Exercise instructions – Work out how many lines of the material contain the string "from". Respond with the number only.

*** Provided data ***

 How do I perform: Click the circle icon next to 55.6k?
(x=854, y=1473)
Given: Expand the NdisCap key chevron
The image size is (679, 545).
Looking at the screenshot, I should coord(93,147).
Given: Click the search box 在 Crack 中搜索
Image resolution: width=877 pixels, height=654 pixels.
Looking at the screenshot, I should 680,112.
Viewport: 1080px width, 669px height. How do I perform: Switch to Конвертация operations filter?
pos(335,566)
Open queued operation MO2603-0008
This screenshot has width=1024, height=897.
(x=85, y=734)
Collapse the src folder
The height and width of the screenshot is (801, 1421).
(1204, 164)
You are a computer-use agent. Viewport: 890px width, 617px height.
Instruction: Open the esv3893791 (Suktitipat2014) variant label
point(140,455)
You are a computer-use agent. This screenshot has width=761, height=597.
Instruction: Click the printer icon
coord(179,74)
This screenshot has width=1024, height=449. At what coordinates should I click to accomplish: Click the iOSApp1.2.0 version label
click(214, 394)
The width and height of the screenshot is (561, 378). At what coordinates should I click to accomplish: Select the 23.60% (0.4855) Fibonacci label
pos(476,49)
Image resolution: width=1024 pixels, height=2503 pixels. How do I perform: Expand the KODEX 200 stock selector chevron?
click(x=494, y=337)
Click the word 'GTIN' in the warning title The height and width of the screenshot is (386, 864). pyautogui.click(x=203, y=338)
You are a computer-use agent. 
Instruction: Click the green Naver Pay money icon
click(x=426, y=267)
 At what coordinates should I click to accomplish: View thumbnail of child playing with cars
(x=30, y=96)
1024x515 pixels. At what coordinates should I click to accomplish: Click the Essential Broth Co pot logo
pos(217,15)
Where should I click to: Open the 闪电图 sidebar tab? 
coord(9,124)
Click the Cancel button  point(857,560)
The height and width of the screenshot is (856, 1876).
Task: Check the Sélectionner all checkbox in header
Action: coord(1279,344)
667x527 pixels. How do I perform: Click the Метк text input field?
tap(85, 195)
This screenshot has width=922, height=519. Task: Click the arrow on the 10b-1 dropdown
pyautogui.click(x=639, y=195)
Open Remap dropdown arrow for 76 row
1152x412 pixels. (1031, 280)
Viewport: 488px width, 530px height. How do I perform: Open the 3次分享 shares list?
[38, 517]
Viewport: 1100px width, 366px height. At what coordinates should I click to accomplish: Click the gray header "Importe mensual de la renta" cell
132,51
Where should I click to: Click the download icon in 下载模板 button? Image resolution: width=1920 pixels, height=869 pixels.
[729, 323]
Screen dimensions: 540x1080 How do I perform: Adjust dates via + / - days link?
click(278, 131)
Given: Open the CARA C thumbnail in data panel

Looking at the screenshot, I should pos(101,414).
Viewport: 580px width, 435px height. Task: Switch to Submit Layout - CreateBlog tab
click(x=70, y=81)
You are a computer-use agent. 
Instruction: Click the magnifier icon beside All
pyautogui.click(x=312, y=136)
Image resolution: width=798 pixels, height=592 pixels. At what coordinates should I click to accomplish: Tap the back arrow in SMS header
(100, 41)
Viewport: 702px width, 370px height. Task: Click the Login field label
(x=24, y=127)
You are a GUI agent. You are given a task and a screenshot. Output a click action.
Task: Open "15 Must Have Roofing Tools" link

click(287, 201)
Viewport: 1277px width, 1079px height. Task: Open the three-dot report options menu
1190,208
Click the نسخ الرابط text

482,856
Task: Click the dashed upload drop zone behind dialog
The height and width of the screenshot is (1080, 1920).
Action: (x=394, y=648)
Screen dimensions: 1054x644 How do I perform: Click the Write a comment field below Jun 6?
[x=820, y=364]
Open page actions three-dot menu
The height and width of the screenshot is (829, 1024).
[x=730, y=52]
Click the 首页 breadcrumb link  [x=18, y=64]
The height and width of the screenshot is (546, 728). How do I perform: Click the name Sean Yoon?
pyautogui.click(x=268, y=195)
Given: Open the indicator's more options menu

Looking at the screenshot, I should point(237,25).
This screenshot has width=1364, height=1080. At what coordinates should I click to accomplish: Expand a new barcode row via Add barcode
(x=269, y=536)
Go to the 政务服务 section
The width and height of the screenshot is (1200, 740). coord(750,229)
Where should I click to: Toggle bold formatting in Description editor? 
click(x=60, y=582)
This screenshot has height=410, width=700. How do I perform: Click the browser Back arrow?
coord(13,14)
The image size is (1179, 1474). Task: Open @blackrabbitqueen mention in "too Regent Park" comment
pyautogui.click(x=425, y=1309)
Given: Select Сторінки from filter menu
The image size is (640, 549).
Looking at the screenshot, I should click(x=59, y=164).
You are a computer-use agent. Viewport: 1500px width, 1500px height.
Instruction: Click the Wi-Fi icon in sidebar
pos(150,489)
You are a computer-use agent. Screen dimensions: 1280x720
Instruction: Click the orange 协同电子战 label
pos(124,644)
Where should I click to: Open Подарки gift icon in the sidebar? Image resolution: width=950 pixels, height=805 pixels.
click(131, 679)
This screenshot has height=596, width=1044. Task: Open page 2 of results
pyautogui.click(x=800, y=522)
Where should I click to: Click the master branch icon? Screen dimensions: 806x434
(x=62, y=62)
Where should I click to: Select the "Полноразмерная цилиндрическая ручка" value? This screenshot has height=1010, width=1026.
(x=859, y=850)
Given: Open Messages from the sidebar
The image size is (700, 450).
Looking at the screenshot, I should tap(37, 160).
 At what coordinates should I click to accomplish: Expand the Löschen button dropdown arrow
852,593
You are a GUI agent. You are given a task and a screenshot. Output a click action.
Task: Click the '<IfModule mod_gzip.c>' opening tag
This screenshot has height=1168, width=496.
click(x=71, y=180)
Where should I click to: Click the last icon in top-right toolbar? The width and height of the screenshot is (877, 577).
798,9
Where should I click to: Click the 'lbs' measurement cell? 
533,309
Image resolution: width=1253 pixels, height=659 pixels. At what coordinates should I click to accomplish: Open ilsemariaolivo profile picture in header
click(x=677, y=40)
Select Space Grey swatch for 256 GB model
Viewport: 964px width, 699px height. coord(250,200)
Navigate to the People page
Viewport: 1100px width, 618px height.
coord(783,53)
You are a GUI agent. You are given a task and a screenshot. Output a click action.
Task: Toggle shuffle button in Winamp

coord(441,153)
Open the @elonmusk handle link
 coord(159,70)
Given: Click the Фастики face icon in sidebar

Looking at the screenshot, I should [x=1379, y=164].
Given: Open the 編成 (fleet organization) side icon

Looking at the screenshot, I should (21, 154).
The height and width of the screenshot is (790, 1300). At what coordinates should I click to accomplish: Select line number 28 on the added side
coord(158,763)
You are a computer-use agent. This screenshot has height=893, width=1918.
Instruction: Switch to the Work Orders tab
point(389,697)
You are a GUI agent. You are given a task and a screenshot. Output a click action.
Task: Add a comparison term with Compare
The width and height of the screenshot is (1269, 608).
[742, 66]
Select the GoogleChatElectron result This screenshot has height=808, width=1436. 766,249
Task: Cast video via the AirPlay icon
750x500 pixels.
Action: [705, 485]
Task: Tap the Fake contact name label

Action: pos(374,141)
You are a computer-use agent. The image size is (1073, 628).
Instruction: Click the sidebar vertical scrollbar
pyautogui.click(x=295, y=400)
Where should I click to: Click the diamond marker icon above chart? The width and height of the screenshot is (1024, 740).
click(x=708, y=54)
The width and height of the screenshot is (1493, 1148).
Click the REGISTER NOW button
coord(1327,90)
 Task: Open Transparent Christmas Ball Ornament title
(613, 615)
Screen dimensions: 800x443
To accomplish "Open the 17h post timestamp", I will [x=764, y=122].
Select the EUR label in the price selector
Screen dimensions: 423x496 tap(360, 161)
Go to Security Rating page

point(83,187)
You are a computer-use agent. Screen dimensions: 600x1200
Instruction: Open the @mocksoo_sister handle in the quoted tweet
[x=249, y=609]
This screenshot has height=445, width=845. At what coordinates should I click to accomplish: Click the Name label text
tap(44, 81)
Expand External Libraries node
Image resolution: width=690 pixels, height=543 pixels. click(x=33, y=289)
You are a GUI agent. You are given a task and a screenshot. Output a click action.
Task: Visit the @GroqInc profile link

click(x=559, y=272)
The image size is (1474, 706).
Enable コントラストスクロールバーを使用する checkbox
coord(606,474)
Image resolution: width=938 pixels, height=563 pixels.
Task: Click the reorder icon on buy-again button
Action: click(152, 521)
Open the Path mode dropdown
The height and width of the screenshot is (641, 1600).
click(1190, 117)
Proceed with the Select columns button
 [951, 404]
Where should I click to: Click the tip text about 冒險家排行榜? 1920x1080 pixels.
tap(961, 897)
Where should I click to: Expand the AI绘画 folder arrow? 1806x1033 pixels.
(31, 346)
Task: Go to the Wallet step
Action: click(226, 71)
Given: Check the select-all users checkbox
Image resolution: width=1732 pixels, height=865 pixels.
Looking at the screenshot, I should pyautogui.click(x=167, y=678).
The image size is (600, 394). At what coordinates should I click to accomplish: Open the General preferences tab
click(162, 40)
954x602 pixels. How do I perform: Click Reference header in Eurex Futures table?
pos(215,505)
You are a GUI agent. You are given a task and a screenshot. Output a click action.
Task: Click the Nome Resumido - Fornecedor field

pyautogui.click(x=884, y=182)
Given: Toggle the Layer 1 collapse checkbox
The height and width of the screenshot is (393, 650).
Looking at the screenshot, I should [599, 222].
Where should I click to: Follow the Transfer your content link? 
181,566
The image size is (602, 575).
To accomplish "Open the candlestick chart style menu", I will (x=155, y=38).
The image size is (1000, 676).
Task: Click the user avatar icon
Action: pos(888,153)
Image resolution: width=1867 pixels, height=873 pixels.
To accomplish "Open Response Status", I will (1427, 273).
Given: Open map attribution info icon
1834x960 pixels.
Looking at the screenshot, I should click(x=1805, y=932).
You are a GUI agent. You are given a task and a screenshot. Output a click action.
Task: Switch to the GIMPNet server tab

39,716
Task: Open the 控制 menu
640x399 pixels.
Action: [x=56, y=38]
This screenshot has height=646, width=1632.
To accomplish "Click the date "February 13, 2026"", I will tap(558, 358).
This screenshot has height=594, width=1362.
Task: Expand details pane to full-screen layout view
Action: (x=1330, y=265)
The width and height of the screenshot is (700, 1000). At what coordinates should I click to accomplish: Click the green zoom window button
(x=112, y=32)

***

Reply to the task – 2